PORT ANGELES, WA – On Saturday, U.S. Senator Maria Cantwell (D-WA) toured Port Angeles Hardwood’s new alder mill, which created nearly 100 new, family-wage jobs when it opened in May. Over the past two years, Cantwell worked with Washington Alder, Port Angeles Hardwood, and the U.S. Department of Agriculture (USDA) to secure a $15 million guaranteed loan. Cantwell announced the finalization of the loan during the tour Saturday.

“This new mill represents real growth and great opportunity for our workers and businesses here in Clallam County,” said Cantwell a member of the Senate Commerce and Small Business Committees. “Right here in Port Angeles, we’re breaking ground as innovators in the milling industry. This facility now serves as a model for other communities to follow, bringing good jobs and setting a new standard in efficiency.”

“Without this type of rock-solid guaranteed loan, the Port Angeles Hardwood project wouldn’t be the extraordinary success it is today,” added Cantwell. “The real work is here on the ground in Port Angeles, but I was proud to stand behind this application.”

The mill now employs 100 workers in Clallam County at an average salary of $62,000. Because the mill is close to where the alder trees are grown, the revenue generated from the production of furniture-grade lumber is kept in the community, adding an estimated $28 million a year to the local economy.
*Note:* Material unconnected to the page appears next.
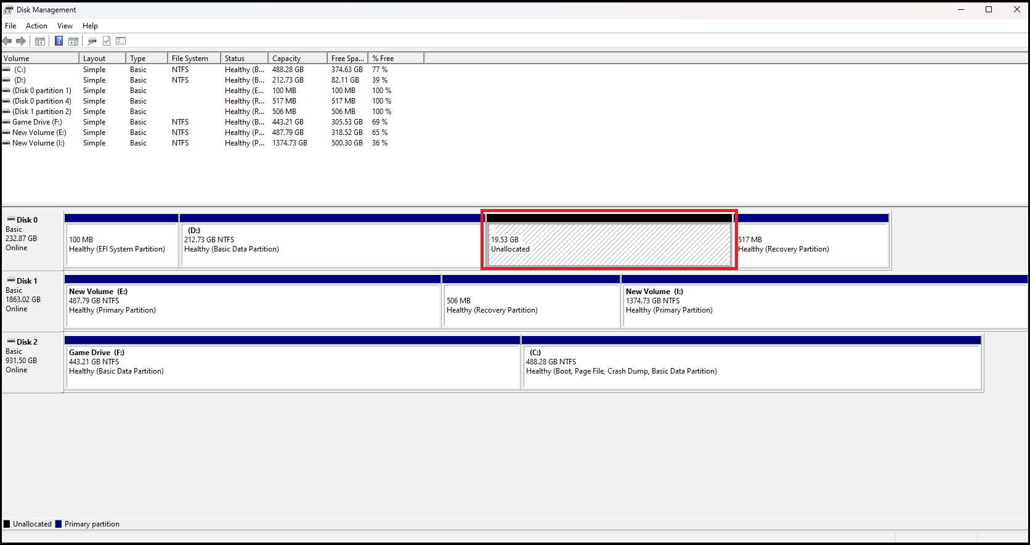The height and width of the screenshot is (545, 1030).
Task: Click the Back arrow toolbar icon
Action: pos(7,41)
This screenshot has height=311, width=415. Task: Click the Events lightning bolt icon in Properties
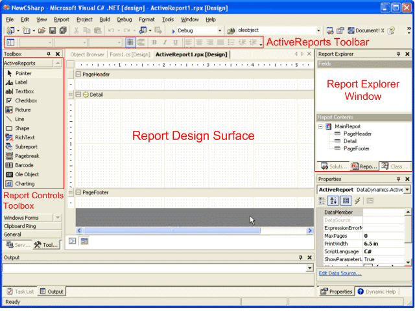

The facility is also expected to create an additional 200 mill-related jobs with trucking and transportation companies, timber owners, loggers, machine shops, and suppliers.

Port Angeles Hardwood first purchased land in Port Angeles for the new mill in November 2004, breaking ground in May 2005. With Cantwell’s help, including calls to USDA officials and a letter sent in April 2005, the company then obtained a $15 million U.S. Department of Agriculture (USDA) Rural Development Business and Industry Guaranteed Loan to help finance the mill. The loan was finalized on June 9, 2006. This state-of-the-art facility uses computerized equipment and trained staff to maximize the amount of usable lumber produced from each log, and incorporates a number of features designed to minimize dust, noise, and pollutants. The facility uses its wood waste to run an onsite boiler that powers the lumber dry kilns. Excess sawdust is also sold to other energy producers or for use as soil additives.

The USDA Business and Industry Guaranteed Loan Program helps finance projects that will improve the economic and environmental climate in rural communities with populations of less than 50,000. Guaranteed loans make it easier for the rural business or individual to obtain capital and borrow at lower interest rates than they would otherwise be able to.